National president Don Nicolson said farmers were concerned about a comment in the discussion document on the scheme referring to the database as having "alternative uses", and the lobby group had delayed making its submission until it receives clarification.
He said in an interview the comment created concerns the database could be linked to the Government's emissions trading scheme (ETS) or environmental management - uses farmers were not initially consulted over.
Mr Nicolson said his organisation wanted assurances over who owned and controlled the database and that it would only be used in response to a disease incursion.
The National Animal Identification and Tracing committee (NAIT) was established in July 2006 to develop a universal livestock identification system to satisfy food safety requirements and to help track stock and farm owners during disease outbreaks.
Electronic radio frequency identification devices would initially be attached to every cattle beast and deer from birth to slaughter.
The the scheme is expected to be compulsory by mid-2011.

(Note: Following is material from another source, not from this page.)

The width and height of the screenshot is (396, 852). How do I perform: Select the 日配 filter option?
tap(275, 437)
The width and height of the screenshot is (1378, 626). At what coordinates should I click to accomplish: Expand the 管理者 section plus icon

While not criticising the NAIT committee, Mr Nicolson said farmers would want an assurance the data would only be used for its intended purposes.
Along with concerns the information could have uses such as enforcing ETS liabilities, Mr Nicolson said it could also be used for monitoring land use and stocking-rate densities.

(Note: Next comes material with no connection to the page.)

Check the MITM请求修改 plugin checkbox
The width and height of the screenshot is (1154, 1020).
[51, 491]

NAIT chairman Ian Corney said when approached that uses other than for disease incursion management had never been discussed.

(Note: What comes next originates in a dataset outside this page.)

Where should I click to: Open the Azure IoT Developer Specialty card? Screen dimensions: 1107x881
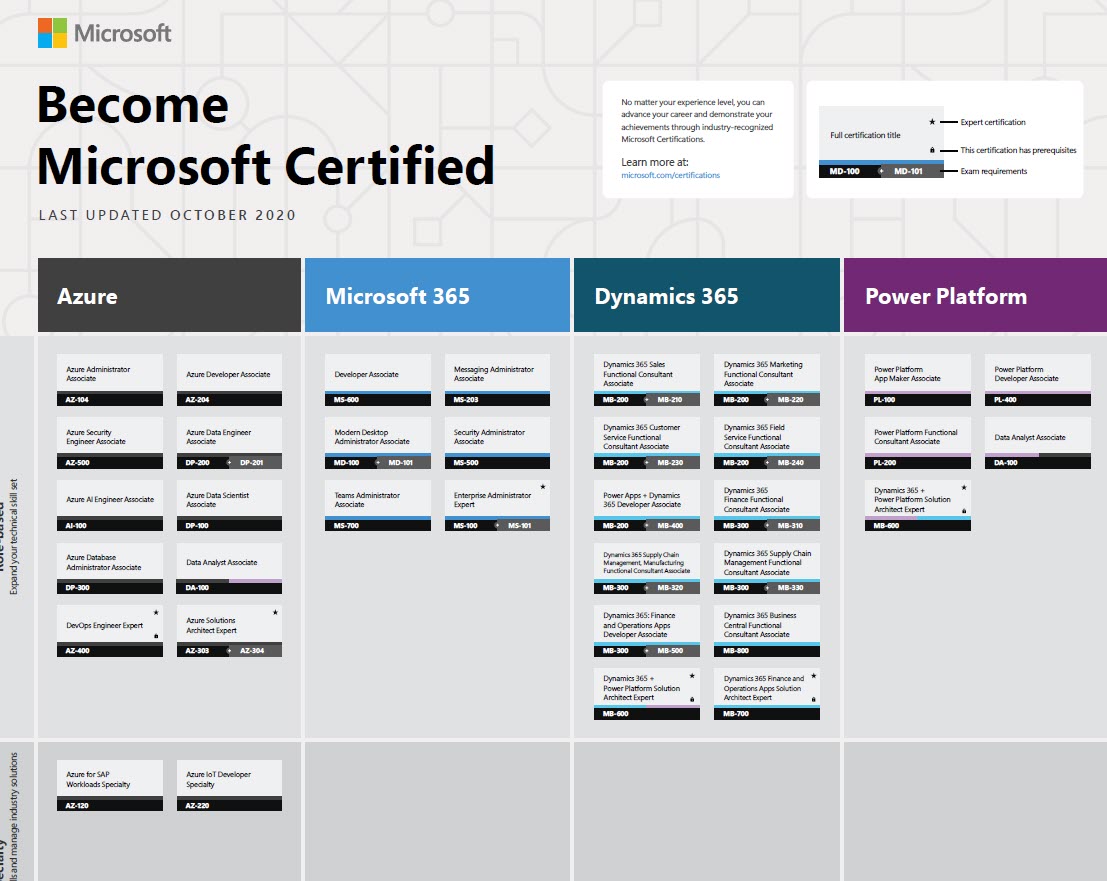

"It's certainly never, ever been discussed. It's come out of left field."
The final governance structure of the NAIT database was still being finalised and he said the body's final shape and rules and regulations around that structure should alleviate concerns.
"NAIT is a repository for the collection of data on the movement and location of animals."
He accepted farmers were nervous about the the Government's ETS policy, fuelled by rumours and predictions about its cost.
A believer in common sense, Mr Corney said each year farmers completed livestock reconciliations.
If the ETS became a imposition on individual farms, it was his personal view that farmers should think whether they wanted a new structure with associated charges to verify those annual stock numbers.
The ETS was difficult to comprehend, Mr Corney said, but he doubted any government would threaten such an important industry as farming.
"Common sense would tell me that a government would have to be pretty arrogant to go down the line of putting something in place that would put such a huge industry at risk.
"If the ETS comes in as farmers fear and it is going to be such a huge impost, there would be huge concern for those governing NAIT."